Just saw “The Watchmen” which I think was great by the way and noticed in a few of the preceding film previews the following categories: Gangster Violence and Pervasive Language. I couldn't imagine for the life of me what these categories meant. What happened to just plain old Violence or Swearing? I mean are there people who are not offended by all violence in particular and need to know exactly what kind of violence they will be viewing? MPAA is such a fucking crock of shit organization. I don’t even know where to begin. They really bug me. Maybe these categories have been around for a while and I just haven’t noticed them. If that’s the case then I apologize for my lateness it expressing how ridiculous I think it is.
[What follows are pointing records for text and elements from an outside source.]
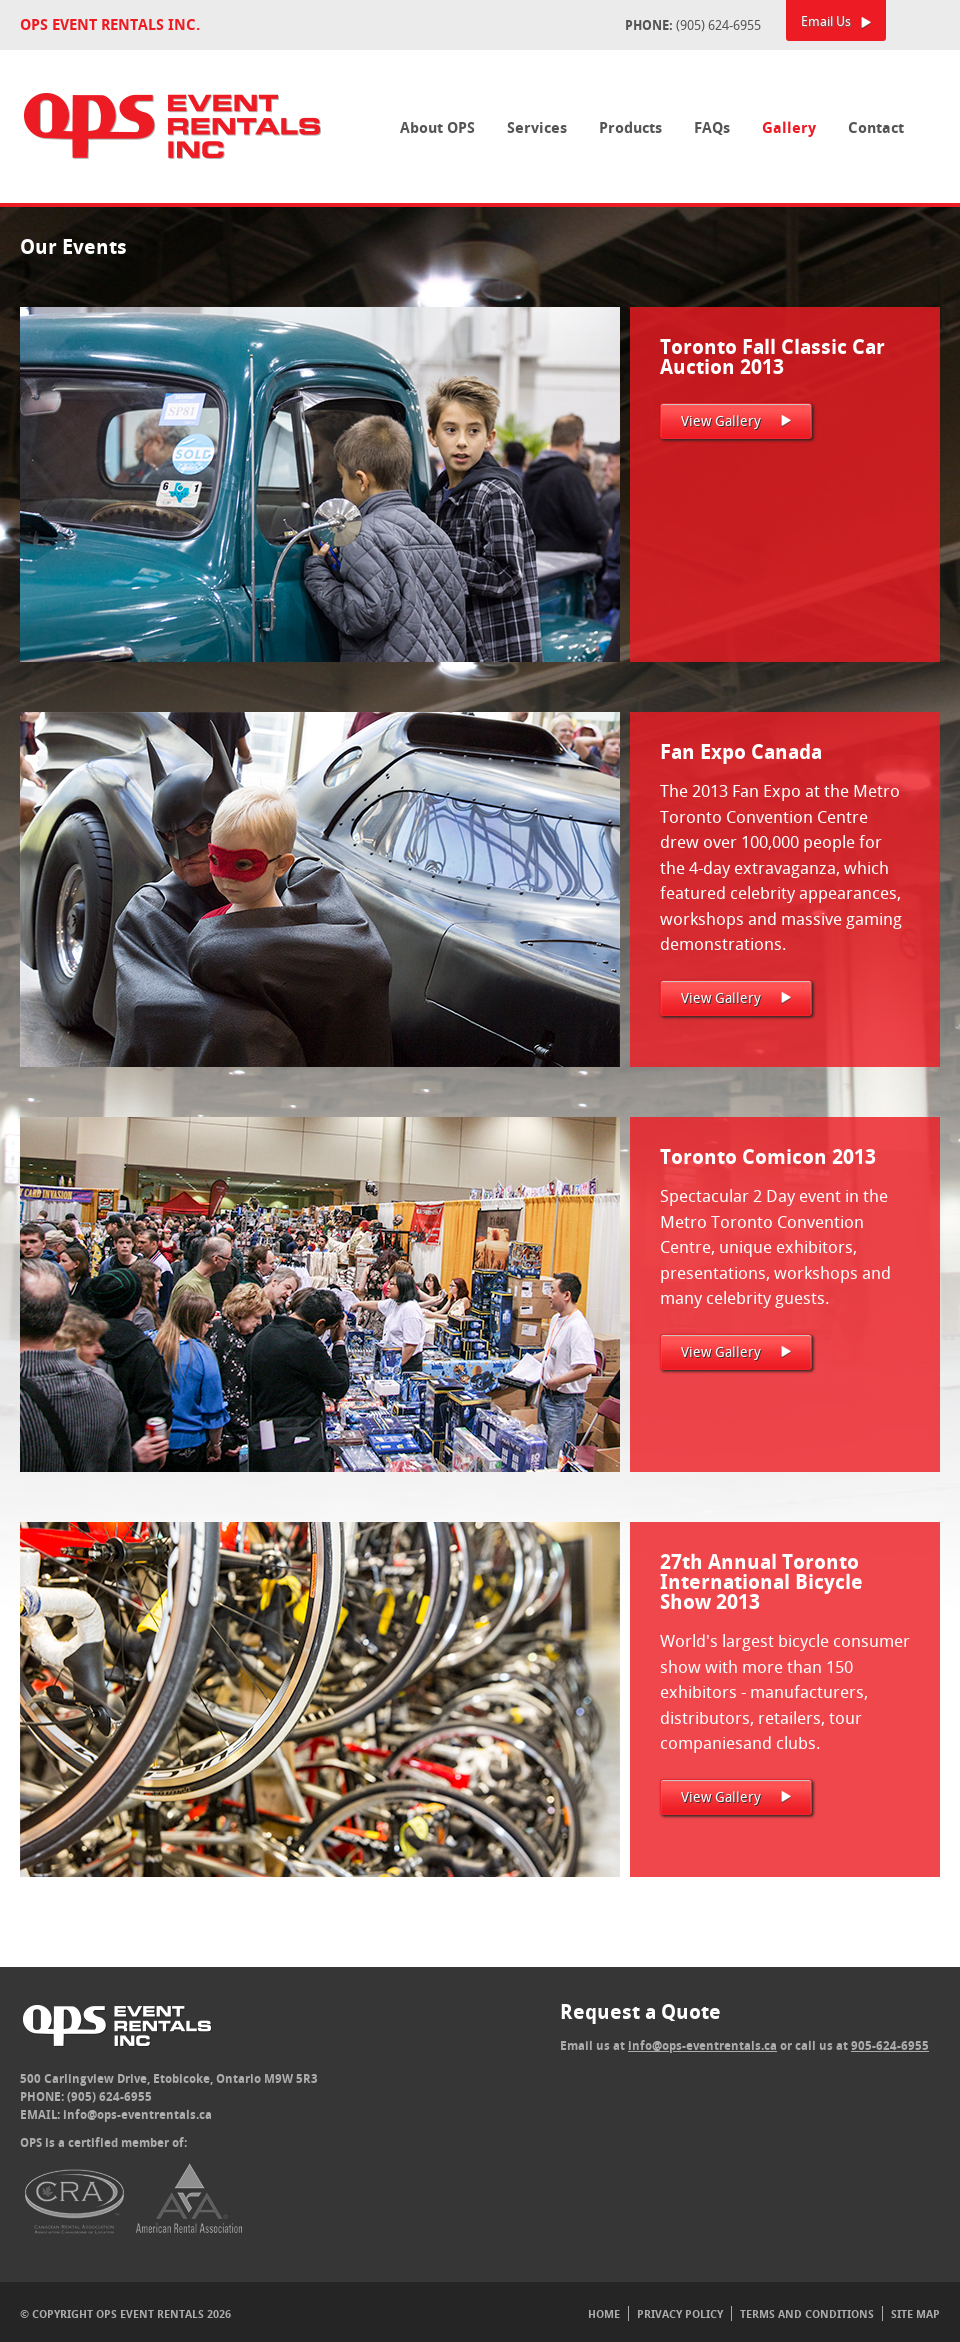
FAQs (712, 127)
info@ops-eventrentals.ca (137, 2114)
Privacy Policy (680, 2313)
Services (537, 127)
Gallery (789, 127)
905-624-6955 (890, 2045)
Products (630, 127)
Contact (876, 127)
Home (604, 2313)
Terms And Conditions (807, 2313)
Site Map (915, 2313)
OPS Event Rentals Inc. (110, 24)
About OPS (437, 127)
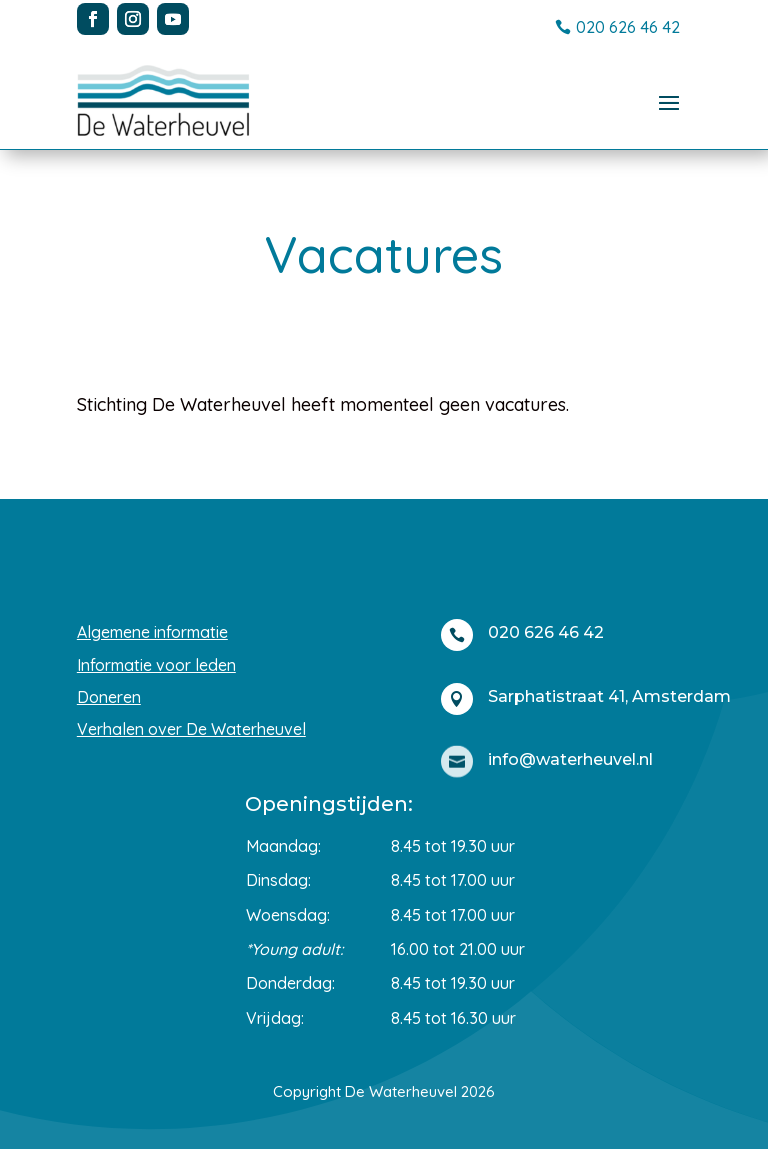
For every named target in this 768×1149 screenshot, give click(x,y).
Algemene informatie (152, 632)
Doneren (109, 697)
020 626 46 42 (628, 27)
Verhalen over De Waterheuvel (191, 729)
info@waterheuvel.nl (570, 759)
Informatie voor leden (156, 665)
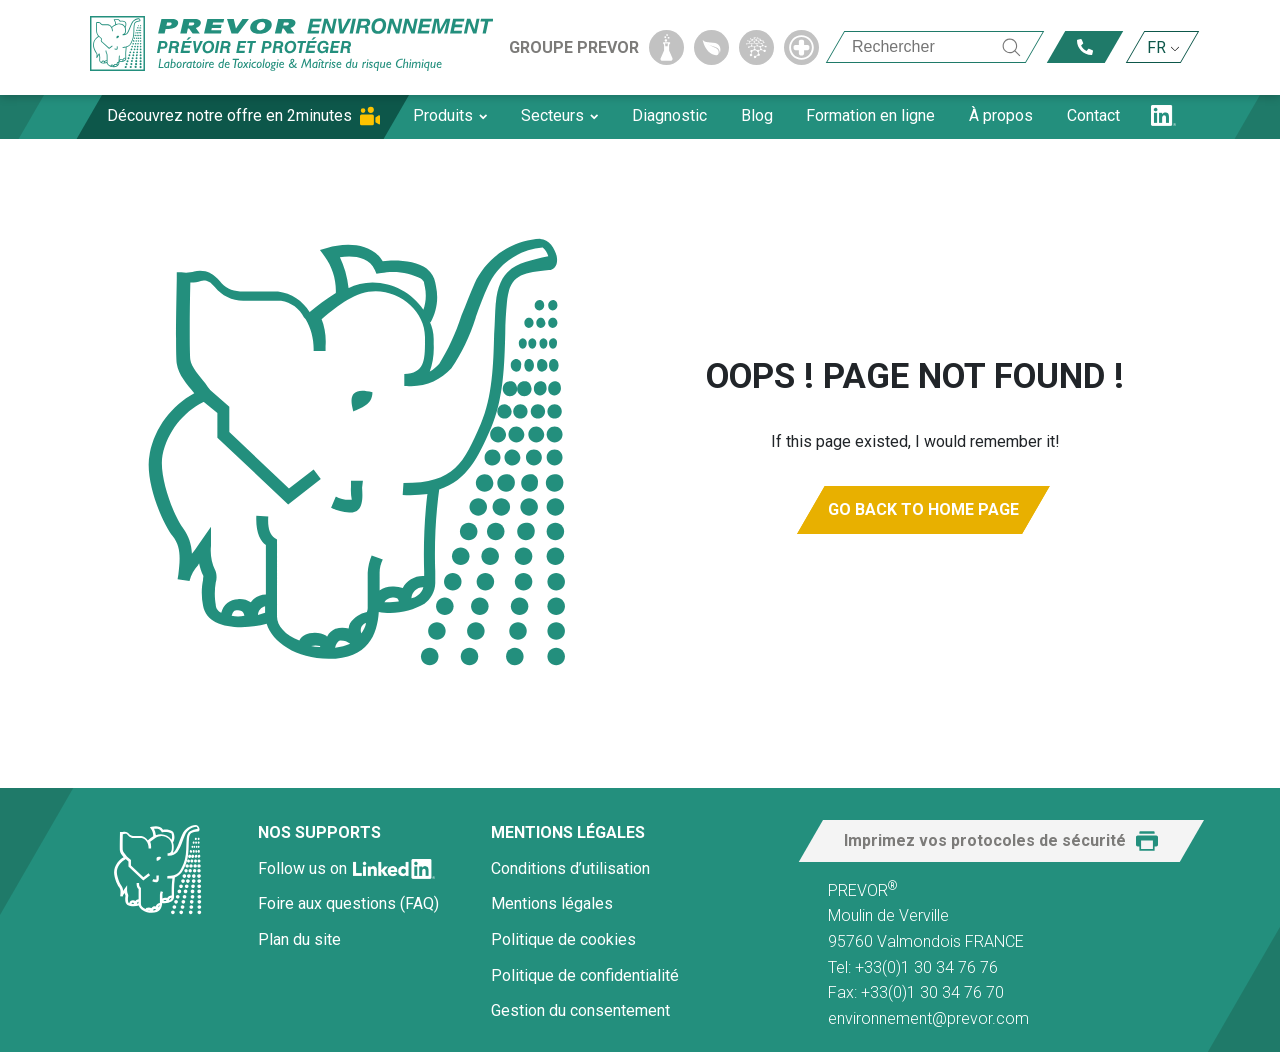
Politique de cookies (563, 939)
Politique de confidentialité (585, 975)
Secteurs (559, 115)
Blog (757, 115)
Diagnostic (669, 115)
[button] (1001, 841)
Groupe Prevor (574, 47)
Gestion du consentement (580, 1010)
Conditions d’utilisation (570, 868)
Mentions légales (552, 903)
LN (1163, 115)
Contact (1093, 115)
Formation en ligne (870, 115)
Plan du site (299, 939)
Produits (450, 115)
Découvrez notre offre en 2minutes (229, 115)
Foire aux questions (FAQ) (348, 903)
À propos (1001, 115)
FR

As for the Watchmen, I will try to be simple in my review. I never did finish the graphic novel but I did read enough of it to see that that the movie followed it almost to the letter and I am really proud of that. I have to admit that while reading it I was hyper aware of the total lack of any Watchmen of color but what can you expect from characters who outwardly admit to having virtually Nazi like mentalities? I find that the movie dodged these issues way more overtly than the novel did. The novel, I am told, included a larger narrative of one of the only characters of color in the story, the shrink who sees Rorschach as a patient. But naturally that story was completely omitted from the movie. That pisses me off but rather than go on a tangent I will stick to what I really loved about the movie. Mostly that I felt it did not compromise (until the end of course) the novel’s sense of ironic darkness and pervasive global doom for easy, fluffy resolutions. Again I did not finish the novel and understand as an avid reader that a book, graphic novel or more traditional literature has a life of it’s own which cannot be replicated cinematically at least not often.
What you get from books, the ability to imagine, re-imagine and live within a story is almost always compromised when adapted for the screen. The part of your brain used to simulate actions, feeling, emotions and intellectual and emotional struggle is given over to what a director and cinematographer install for the viewer. The studio replaces your imagination with their own vision, which is fine, as long you still have your own imagination in tact. That takes a daily exercising of your own imagination though. I fear new generations may not be encouraged to do this very often if at all. But more on that later.
Let talk about Dr. Manhattan’s penis. No really, I’m gonna go there and say that I am really proud at how well they pulled that off. I mean I watched the movie in my favorite theater in Chelsea, Manhattan’s great gay Mecca and not one oooh or awe whenever the blue phallus was exposed. Dr. Manhattan was that well rounded, that classy, and with a character so grounded in intellect and logic that he drew virtually no attention to his dick when he was naked which was about 80% of the movie. Was that Billy Cruddup's actual penis? One may never know. Maybe it's entirely CGI. Technology has come so far. No pun intended. Okay lemme get off the dick.
The opening credits alone were amazing, disturbing and beautiful. The fact that they opened with Bob Dylan’s “The Times They Are a Changing” didn’t hurt at all. I was delighted to hear, Simon & Garfunkel, Jimi Hendrix and Leonard Cohen as well although the use of “Hallelujah” during the obligatory sex scene was the least subtle segue of all the musical score use throughout the movie. Listening to “Unforgettable” sung by Nat King Cole while watching “The Comedian” get his ass handed to him was in a word, unforgettable. I will save the rest for those who wish to see the movie themselves. The moral and political discussions were satisfyingly handled although I don’t wish to discuss at length here what I feel might have been glossed over, simplified or omitted entirely.
It is unfortunate that we have come to accept the usual pattern in movies over the years that require exceptional scripts to wrap themselves up in the last thirty or so minutes like some 80’s episode of a “Murder She Wrote” mystery and “The Watchmen” is no exception to that. But I think there is more to “The Watchmen” to see than can be gathered in one viewing. And I will say this, and I haven’t it about a movie in a long time: I can’t wait to watch it again and again. The writing, the cinematography and the performance were compelling and held me really tightly. It was poetically brutal. That’s hard to pull off.